The human immunodeficiency virus epidemic affects millions of people worldwide. As women are more vulnerable to infection, female-controlled interventions can help control the spread of the disease significantly. Glycerol monolaurate (GML), an inexpensive and safe compound, has been shown to protect against simian immunodeficiency virus infection when applied vaginally. However, on account of its low aqueous solubility, fabrication of high-dose formulations of GML has proven difficult.

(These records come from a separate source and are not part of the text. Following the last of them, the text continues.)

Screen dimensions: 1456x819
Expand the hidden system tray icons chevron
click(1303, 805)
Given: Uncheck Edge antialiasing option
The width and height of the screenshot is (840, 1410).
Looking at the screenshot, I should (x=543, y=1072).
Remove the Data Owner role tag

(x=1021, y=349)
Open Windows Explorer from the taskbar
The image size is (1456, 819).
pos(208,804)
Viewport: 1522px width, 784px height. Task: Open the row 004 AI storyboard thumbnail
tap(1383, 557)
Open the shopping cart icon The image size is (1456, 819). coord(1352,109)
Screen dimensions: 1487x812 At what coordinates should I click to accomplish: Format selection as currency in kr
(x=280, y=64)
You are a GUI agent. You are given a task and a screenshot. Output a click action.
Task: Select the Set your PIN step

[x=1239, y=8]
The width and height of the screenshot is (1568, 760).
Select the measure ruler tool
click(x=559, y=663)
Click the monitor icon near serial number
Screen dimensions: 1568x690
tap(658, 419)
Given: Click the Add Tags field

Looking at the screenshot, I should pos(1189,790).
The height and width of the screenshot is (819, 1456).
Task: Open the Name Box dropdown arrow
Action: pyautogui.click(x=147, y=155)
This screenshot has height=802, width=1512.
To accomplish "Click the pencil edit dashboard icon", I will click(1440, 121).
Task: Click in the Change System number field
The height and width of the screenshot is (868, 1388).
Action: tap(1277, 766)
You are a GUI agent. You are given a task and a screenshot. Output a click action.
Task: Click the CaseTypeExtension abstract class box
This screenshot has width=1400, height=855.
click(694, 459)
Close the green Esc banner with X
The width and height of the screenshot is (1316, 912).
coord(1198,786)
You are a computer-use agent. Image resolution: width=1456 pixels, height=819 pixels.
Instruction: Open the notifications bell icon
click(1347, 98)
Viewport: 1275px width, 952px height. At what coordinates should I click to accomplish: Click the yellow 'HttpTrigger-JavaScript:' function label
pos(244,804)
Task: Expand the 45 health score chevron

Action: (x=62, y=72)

We describe the development of a vaginal cream that could be loaded with up to 35% GML. Vaginal drug levels and safety of 3 formulations containing increasing concentrations of GML (5%w/w, 15%w/w, and 35%w/w) were tested in rhesus macaques after vaginal administration. GML concentration in the vaginal tissue increased as the drug concentration in the cream increased, with 35% GML cream resulting in tissue concentration of ∼0.5 mg/g, albeit with high interindividual variability. Compared with the vehicle control, none of the GML creams had any significant effect on the vaginal flora and cytokine (macrophage inflammatory protein 3α and interleukin 8) levels, suggesting that high-dose GML formulations do not induce local adverse effects. In summary, we describe the development of a highly loaded vaginal cream of GML, and vaginal drug levels and safety after local administration in macaques.